La producción se acrecienta con la novela La sangre hambrienta; los relatos Carne de quimera; y El gallo en el espejo, también colección de cuentos. Labrador viajó por Europa, deteniéndose en España, Italia, Suiza, Alemania, Holanda, Bélgica y Francia. En 1959 comenzó a trabajar como redactor en la Imprenta Nacional y un año después realizó un extenso recorrido por China, Checoslovaquia, Unión Soviética, además de integrar la Comisión Organizadora del Primer Congreso de Escritores y Artistas de Cuba, del cual nació la UNEAC. Colaboró en numerosas publicaciones, en medio de una etapa de intenso trabajo. Ediciones Unión publicó en 1970 una selección de sus Cuentos con prólogo de Humberto Arenal

En cuanto a la prensa, sus textos aparecieron en los periódicos Alerta, El País, Prensa Libre y El Mundo; en las revistas Chic, Mundial, Social y Bohemia; en las publicaciones literarias Espuela de Plata, Gaceta del Caribe, Orígenes, Revista Cubana, Unión, entre otras, además de  revistas de Chile, Estados Unidos, Venezuela, Argentina, México, Costa Rica, Guatemala, Colombia, El Salvador…

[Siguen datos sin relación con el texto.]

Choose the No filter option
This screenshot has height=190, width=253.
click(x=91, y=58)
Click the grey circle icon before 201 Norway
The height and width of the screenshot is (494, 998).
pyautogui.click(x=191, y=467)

Un último libro de memorias y ensayos apareció en Miami, Florida: Cartas a la Carte, en 1991. Enrique Labrador Ruiz murió en esa ciudad el 10 de noviembre de ese año. En el 2000, la Editorial Letras Cubanas publicó un volumen de narraciones titulado Carne de quimera – El gallo en el espejo, que rompía un silencio editorial de muchos años tendido sobre este autor. Se trataba de un texto necesario con valor añadido: el de los apuntes muy cálidos del profesor Salvador Bueno, prologuista de la obra.

Considerado entre los autores de mayor trascendencia del siglo XX cubano, a 25 años de su partida, Enrique Labrador Ruiz merece una relectura.